Pixel coordinate grounding data
···

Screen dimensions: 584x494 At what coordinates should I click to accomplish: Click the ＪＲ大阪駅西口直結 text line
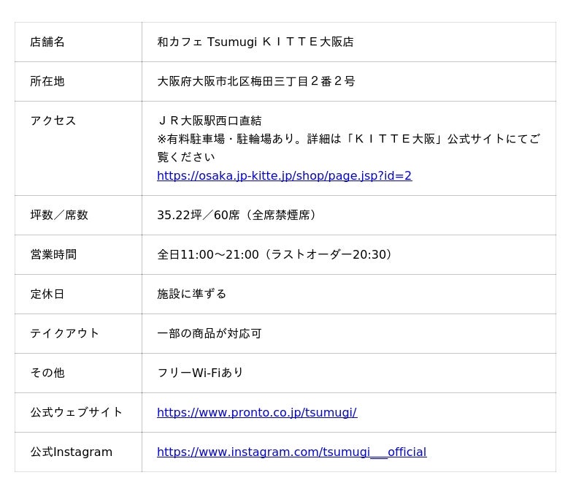click(x=209, y=121)
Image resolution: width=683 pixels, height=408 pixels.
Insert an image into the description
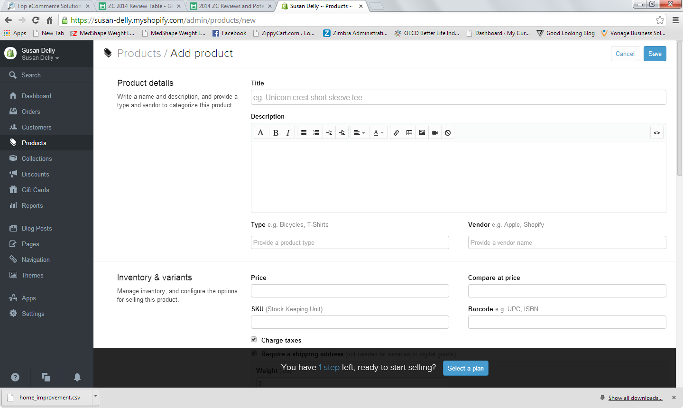tap(422, 133)
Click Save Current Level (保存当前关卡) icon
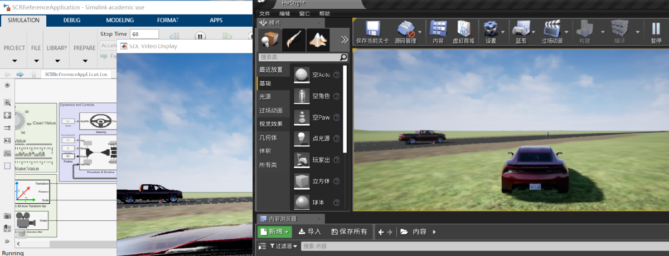 point(372,28)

···

_WHAT IS REQUIRED_: An exact copy of every entry above is required, without the pictures.

_RESULT_:
Screen dimensions: 584x494 At what coordinates should I click to accomplish: Click the ＪＲ大阪駅西口直結 text line
click(x=209, y=121)
Image resolution: width=683 pixels, height=408 pixels.
Insert an image into the description
tap(422, 133)
Click Save Current Level (保存当前关卡) icon
 point(372,28)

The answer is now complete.